The project noted that these weaknesses were identified by the security community while probing the earlier fixes for CVE-2025-55182 (CVSS score: 10.0), a critical RSC issue that has already been observed in real-world attack chains.

The three related vulnerabilities are:

• CVE-2025-55184 (CVSS score: 7.5) – A pre-authentication DoS vulnerability caused by unsafe deserialization of payloads from HTTP requests sent to Server Function endpoints, which can drive the server into an infinite loop, hang the process, and block subsequent HTTP traffic from being handled
• CVE-2025-67779 (CVSS score: 7.5) – An incomplete remediation for CVE-2025-55184 that leaves the same DoS impact in place
• CVE-2025-55183 (CVSS score: 5.3) – An information disclosure issue that can cause a specially crafted HTTP request to a vulnerable Server Function to return the source code of any Server Function

Exploitation of CVE-2025-55183, however, depends on the presence of at least one Server Function that directly or indirectly exposes an argument that has been converted to a string.
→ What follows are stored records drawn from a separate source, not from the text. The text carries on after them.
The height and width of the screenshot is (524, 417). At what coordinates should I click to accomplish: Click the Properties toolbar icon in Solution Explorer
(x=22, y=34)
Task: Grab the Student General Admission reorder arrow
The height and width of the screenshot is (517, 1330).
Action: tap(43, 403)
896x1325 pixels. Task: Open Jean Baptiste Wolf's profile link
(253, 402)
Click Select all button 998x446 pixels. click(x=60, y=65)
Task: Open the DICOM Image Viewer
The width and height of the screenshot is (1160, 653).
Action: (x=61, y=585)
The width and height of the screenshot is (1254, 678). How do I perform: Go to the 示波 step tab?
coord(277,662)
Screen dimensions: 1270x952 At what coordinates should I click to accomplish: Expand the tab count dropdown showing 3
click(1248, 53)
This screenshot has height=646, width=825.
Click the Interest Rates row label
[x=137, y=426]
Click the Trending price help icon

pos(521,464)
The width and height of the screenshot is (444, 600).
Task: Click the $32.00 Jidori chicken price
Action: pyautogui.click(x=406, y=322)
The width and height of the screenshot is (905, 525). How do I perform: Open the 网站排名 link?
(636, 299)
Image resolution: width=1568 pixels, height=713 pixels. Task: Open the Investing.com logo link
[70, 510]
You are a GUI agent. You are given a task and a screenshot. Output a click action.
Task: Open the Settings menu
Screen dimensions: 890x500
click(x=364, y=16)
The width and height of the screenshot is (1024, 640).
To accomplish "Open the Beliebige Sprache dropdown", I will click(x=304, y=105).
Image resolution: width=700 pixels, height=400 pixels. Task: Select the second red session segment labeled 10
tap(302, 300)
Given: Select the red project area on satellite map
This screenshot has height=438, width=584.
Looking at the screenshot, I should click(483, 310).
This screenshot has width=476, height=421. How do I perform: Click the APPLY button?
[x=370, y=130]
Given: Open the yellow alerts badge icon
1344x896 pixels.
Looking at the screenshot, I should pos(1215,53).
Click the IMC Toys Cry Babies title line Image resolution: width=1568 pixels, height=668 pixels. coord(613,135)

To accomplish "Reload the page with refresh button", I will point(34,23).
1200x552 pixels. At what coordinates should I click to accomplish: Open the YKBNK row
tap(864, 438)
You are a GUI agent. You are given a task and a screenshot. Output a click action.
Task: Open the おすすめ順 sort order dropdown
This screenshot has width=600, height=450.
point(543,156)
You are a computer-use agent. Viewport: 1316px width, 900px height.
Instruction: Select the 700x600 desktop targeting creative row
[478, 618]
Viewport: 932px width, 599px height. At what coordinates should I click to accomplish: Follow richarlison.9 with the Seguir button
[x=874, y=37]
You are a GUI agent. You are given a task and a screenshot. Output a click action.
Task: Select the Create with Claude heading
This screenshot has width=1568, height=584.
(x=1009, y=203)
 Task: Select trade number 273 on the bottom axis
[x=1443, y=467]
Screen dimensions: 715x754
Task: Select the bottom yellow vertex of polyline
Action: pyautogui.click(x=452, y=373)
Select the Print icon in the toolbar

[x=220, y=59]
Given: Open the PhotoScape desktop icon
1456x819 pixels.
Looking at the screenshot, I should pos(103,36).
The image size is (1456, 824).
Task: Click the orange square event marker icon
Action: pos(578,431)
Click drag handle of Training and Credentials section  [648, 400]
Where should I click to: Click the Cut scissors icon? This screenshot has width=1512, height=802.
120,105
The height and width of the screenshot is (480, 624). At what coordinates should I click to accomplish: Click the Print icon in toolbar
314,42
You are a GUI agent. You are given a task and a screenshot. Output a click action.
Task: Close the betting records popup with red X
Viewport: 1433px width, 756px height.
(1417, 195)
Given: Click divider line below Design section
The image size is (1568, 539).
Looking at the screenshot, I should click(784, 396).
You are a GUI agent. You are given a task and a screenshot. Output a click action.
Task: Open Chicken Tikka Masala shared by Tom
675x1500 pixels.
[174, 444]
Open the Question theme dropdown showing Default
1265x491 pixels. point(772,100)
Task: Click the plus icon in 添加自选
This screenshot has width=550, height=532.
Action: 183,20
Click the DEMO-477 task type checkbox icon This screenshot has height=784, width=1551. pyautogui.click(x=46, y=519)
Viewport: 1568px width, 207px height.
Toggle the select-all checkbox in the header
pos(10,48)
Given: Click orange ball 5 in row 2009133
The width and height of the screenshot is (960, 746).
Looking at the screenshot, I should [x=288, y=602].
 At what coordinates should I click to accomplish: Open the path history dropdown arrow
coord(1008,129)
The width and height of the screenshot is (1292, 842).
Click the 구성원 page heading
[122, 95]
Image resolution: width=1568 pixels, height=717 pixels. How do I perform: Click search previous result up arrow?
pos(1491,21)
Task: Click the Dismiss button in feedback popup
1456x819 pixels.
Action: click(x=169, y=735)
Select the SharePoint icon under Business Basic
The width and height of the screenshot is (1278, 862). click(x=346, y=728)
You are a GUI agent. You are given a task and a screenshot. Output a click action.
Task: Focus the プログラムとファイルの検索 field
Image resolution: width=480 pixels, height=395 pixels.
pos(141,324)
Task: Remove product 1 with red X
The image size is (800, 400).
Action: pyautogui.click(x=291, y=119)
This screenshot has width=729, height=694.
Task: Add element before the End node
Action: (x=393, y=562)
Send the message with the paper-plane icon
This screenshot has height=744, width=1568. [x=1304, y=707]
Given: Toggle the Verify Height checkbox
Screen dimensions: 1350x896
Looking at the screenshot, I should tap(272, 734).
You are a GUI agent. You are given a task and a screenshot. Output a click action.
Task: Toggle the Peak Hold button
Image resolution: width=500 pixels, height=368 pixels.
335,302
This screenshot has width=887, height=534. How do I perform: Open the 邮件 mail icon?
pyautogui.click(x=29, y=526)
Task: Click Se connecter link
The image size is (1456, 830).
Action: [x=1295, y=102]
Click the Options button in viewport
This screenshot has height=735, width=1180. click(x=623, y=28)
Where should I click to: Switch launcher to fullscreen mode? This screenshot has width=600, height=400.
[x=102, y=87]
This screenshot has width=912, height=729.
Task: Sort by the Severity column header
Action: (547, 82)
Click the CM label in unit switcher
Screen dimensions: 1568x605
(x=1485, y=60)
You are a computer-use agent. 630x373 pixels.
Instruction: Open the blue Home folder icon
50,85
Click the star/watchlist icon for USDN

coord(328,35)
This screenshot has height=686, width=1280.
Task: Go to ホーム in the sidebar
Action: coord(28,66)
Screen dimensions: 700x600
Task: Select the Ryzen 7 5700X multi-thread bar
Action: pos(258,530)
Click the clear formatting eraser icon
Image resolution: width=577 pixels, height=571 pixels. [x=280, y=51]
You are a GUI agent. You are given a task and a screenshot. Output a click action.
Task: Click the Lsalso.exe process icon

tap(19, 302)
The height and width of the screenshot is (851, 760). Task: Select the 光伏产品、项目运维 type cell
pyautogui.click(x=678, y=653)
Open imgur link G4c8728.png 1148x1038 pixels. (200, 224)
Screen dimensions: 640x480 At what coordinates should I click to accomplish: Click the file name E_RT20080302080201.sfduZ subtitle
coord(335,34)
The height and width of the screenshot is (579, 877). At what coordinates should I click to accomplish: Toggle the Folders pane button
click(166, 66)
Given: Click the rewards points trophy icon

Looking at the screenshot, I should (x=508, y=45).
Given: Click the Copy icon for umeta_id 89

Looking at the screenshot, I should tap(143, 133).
The issues impact the following versions of react-server-dom-parcel, react-server-dom-turbopack, and react-server-dom-webpack:

• CVE-2025-55184 and CVE-2025-55183 – 19.0.0, 19.0.1 19.1.0, 19.1.1, 19.1.2, 19.2.0 and 19.2.1
• CVE-2025-67779 – 19.0.2, 19.1.3 and 19.2.2

Security researchers RyotaK and Shinsaku Nomura are credited with reporting the two DoS paths via Meta’s bug bounty program, and Andrew MacPherson is credited with identifying the source code disclosure issue.

From a SOC and engineering perspective, environments should be moved to versions 19.0.3, 19.1.4, and 19.2.3 without delay, especially given active attacker focus on CVE-2025-55182 and related code paths.

“When a critical vulnerability is disclosed, researchers scrutinize adjacent code paths looking for variant exploit techniques to test whether the initial mitigation can be bypassed,” the React team said. “This pattern shows up across the industry, not just in JavaScript. Additional disclosures can be frustrating, but they are generally a sign of a healthy response cycle.”